Many scientific papers in organic chemistry propose a new chemical reaction process and this new reaction is registered in a chemical reaction database such as Reaxys. Although the information included in the database consists of information such as reactants, catalysts and products, details regarding the synthetic procedure must be looked up in the original paper. In this study, the corpus OSPAR (Organic Synthesis Procedures with Argument Roles), which includes annotated information about operational procedures and targets, was created as a framework for machine-based automatic extraction of detailed reaction procedures from scientific articles. Procedures were extracted from explanations in articles from Organic Syntheses, a trusted journal within the field of organic chemistry.

This corpus organizes the results of semantic analysis performed on the verbs and related nouns used in experimental procedure explanation, allowing for the distinction between the operations “add A to B” and “add B to A”. Additionally, by utilizing deep learning analysis with this corpus, it was demonstrated that such additional procedural details could be extracted from scientific papers that were not included in the training data.

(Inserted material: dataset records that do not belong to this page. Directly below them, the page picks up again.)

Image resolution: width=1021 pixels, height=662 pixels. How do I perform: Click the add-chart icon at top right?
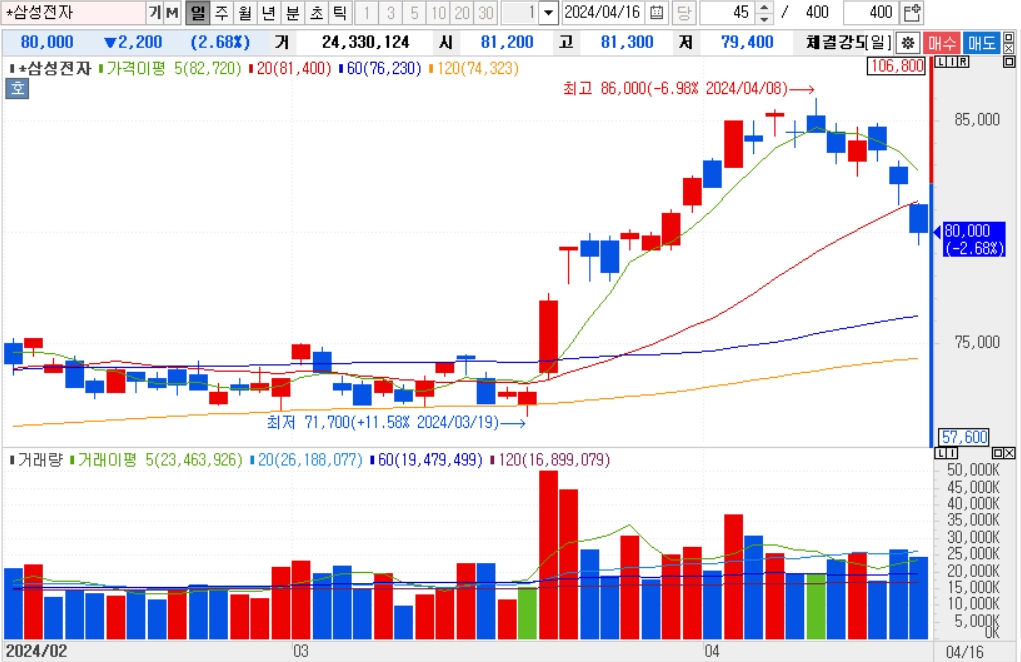tap(912, 12)
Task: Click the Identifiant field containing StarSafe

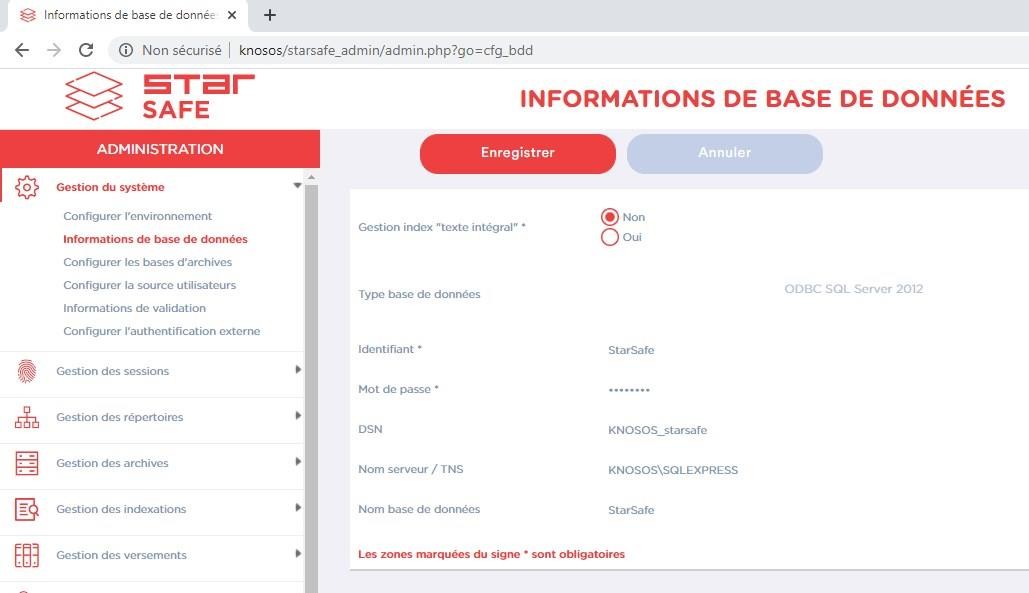Action: 631,350
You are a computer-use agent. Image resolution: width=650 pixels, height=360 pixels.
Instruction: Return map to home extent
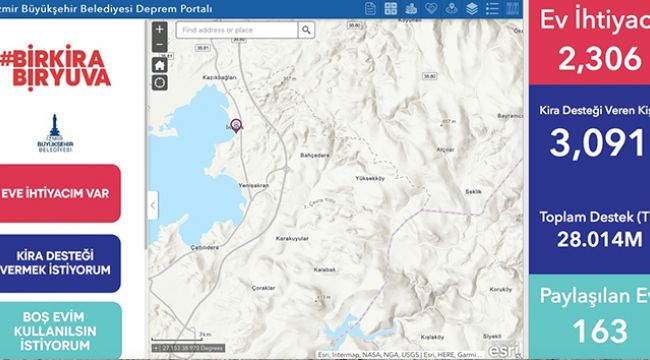[x=160, y=65]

Using this foundational technology will enable chemical reaction databases to provide additional details regarding synthetic procedure, rather than ambiguous “A+B” instructions. This additional information is expected to be useful for scientists when planning follow-up experiments and detailed experimental procedures.

Details can be found in the original article by K. Machi, S. Akiyama, Y. Nagata and M. Yoshioka (DOI: 10.1021/acs.jcim.3c01449). This article is open access and can be viewed by anyone.